▶ [Work order]: Would you output the entries below only from the line containing "The height and width of the screenshot is (1568, 2373)." through the line containing "The image size is (2520, 1481).", exactly as they stand and with both ends included?

▶ [Data section]:
══════
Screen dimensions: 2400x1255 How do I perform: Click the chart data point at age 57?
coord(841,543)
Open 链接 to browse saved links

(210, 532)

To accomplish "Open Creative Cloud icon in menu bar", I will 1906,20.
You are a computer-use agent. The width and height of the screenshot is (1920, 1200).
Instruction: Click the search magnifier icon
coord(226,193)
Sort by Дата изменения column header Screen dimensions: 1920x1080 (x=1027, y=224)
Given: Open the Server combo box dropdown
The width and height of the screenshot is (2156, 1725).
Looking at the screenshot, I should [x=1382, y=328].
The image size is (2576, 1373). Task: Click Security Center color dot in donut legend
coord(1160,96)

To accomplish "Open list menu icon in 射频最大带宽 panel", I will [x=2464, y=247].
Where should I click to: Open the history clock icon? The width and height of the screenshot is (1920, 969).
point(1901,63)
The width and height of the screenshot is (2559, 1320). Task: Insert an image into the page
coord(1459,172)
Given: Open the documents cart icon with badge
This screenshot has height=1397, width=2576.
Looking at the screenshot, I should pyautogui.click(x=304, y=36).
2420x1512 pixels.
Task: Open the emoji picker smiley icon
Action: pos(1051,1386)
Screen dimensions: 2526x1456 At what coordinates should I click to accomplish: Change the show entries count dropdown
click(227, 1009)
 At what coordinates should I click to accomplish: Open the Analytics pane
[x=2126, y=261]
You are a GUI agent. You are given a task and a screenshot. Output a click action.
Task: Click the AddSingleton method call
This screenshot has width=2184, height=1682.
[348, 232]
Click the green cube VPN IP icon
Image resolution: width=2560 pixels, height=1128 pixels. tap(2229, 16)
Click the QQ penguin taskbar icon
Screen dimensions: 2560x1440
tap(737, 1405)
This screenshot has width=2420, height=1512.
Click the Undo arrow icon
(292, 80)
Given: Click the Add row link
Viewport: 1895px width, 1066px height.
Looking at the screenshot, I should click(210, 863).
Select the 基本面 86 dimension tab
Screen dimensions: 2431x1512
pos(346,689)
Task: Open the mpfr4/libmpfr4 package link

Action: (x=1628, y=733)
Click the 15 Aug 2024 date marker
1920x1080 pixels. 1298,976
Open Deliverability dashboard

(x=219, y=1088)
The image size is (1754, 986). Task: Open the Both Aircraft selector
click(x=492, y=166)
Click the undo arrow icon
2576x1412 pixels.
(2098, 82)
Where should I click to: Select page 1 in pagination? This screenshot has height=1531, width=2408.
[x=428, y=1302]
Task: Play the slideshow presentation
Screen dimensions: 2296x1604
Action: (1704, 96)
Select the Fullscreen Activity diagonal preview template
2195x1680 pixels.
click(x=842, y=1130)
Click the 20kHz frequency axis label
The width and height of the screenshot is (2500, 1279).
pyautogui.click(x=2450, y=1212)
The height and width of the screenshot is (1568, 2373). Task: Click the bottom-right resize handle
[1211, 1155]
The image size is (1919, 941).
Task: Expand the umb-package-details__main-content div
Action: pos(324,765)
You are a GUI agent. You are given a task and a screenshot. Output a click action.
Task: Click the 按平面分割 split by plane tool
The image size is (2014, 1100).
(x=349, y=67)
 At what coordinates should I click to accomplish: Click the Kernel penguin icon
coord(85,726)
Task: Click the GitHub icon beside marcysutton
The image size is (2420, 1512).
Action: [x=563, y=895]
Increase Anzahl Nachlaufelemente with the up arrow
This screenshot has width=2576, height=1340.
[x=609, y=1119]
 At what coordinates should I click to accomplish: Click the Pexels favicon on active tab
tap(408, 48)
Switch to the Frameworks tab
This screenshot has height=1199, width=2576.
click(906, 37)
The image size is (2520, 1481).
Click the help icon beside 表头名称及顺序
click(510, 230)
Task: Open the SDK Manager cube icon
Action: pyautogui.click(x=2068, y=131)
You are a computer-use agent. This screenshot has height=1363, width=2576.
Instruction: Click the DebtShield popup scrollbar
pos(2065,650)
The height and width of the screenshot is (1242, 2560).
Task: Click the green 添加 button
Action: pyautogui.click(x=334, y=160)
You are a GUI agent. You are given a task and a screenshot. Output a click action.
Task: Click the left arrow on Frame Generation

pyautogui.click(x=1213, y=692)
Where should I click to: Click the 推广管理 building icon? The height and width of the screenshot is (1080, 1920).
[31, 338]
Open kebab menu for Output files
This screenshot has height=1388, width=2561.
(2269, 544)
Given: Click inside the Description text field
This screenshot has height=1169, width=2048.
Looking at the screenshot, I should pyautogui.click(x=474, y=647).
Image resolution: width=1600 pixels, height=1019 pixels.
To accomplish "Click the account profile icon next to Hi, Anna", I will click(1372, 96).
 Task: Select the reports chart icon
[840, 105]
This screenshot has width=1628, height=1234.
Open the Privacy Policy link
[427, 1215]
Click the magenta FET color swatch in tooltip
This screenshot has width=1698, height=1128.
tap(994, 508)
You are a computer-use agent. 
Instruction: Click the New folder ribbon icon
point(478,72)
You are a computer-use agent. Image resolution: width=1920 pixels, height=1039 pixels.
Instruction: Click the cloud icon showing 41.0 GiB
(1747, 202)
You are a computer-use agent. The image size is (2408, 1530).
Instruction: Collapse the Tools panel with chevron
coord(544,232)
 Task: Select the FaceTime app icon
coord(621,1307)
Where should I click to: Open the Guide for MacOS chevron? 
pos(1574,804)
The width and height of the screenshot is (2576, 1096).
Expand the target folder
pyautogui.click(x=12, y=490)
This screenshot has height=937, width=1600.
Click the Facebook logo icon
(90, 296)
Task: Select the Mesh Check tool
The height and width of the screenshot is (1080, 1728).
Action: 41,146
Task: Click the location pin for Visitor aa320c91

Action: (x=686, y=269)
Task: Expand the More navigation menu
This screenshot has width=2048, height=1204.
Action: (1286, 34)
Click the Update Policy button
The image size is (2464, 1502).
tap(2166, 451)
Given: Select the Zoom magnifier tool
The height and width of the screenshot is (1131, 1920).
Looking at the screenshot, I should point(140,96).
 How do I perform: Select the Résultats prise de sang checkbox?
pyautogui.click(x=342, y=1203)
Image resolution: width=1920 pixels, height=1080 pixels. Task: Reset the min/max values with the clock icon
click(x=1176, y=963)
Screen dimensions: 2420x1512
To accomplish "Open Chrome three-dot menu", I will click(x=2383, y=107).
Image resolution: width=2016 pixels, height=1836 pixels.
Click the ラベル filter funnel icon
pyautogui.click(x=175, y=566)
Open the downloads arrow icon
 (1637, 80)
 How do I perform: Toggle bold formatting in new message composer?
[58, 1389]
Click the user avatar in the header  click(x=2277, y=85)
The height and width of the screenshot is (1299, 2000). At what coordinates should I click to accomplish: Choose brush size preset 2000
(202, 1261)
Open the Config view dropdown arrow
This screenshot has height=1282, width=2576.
══════
▶ [Solution to the problem]:
The height and width of the screenshot is (1568, 2373). Task: Click the bottom-right resize handle
[1211, 1155]
The image size is (1919, 941).
Task: Expand the umb-package-details__main-content div
Action: pos(324,765)
You are a GUI agent. You are given a task and a screenshot. Output a click action.
Task: Click the 按平面分割 split by plane tool
The image size is (2014, 1100).
(x=349, y=67)
 At what coordinates should I click to accomplish: Click the Kernel penguin icon
coord(85,726)
Task: Click the GitHub icon beside marcysutton
The image size is (2420, 1512).
Action: [x=563, y=895]
Increase Anzahl Nachlaufelemente with the up arrow
This screenshot has width=2576, height=1340.
[x=609, y=1119]
 At what coordinates should I click to accomplish: Click the Pexels favicon on active tab
tap(408, 48)
Switch to the Frameworks tab
This screenshot has height=1199, width=2576.
click(906, 37)
The image size is (2520, 1481).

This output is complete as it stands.